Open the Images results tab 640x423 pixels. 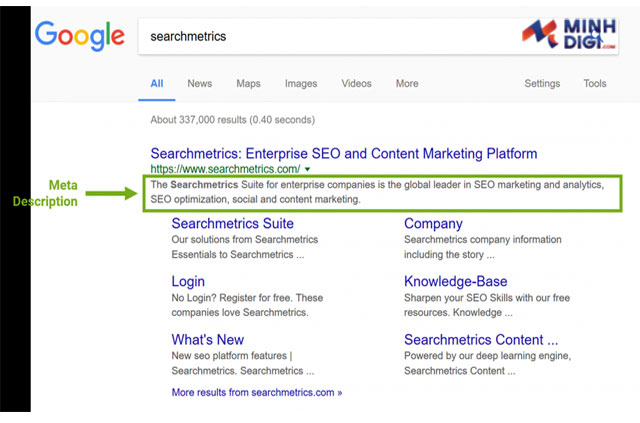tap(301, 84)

+ + + + + + +

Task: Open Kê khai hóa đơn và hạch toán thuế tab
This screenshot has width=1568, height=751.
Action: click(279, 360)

+ + + + + + +

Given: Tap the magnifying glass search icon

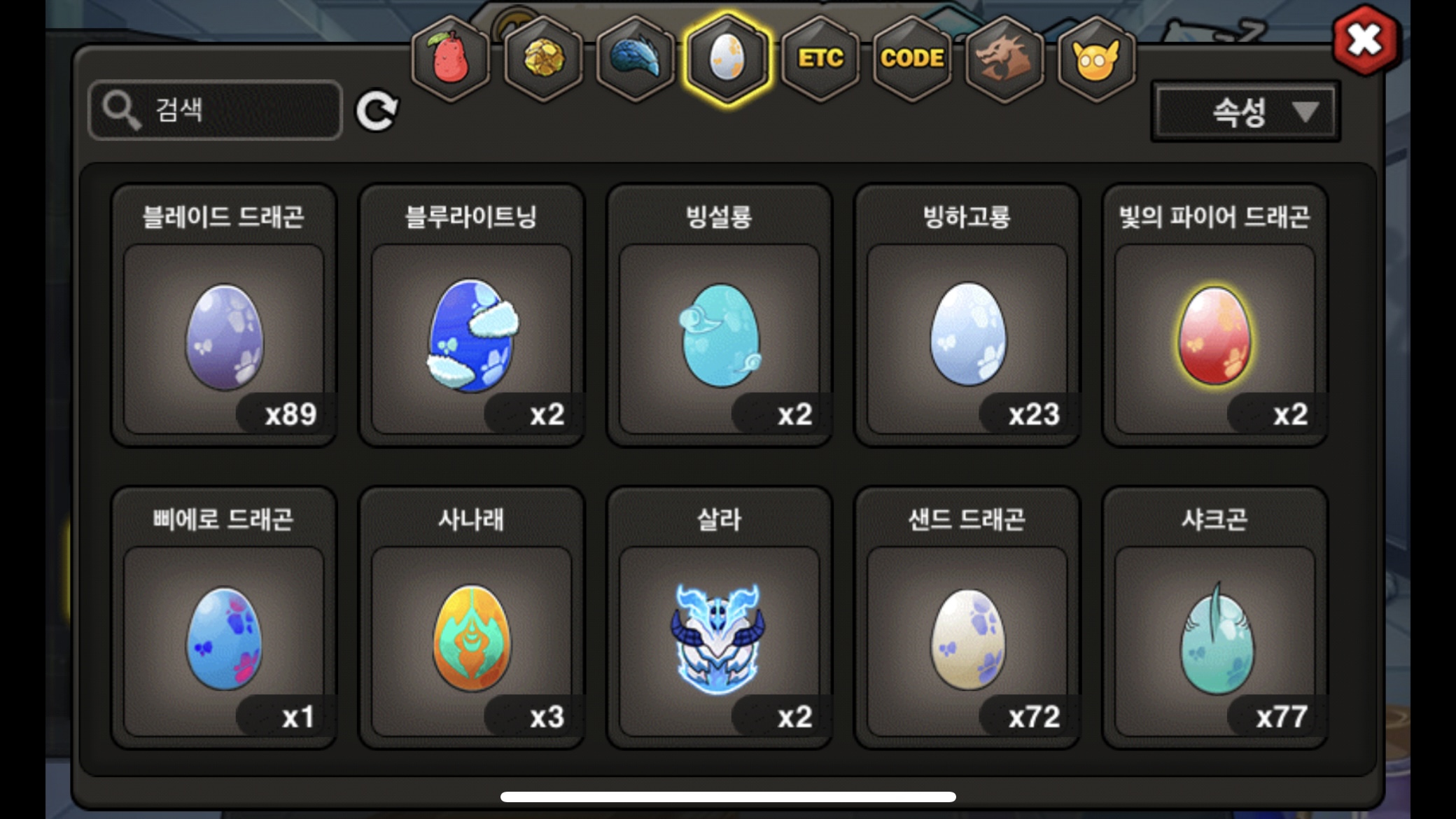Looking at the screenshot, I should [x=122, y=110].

+ + + + + + +

*What you are asked to do*: Turn the lines of the records from the one containing "Task: Open Kê" through the one containing "Action: click(279, 360)", into a numbered list, skipping any blank lines.

*Exercise answer*:
1. Task: Open Kê khai hóa đơn và hạch toán thuế tab
2. This screenshot has width=1568, height=751.
3. Action: click(279, 360)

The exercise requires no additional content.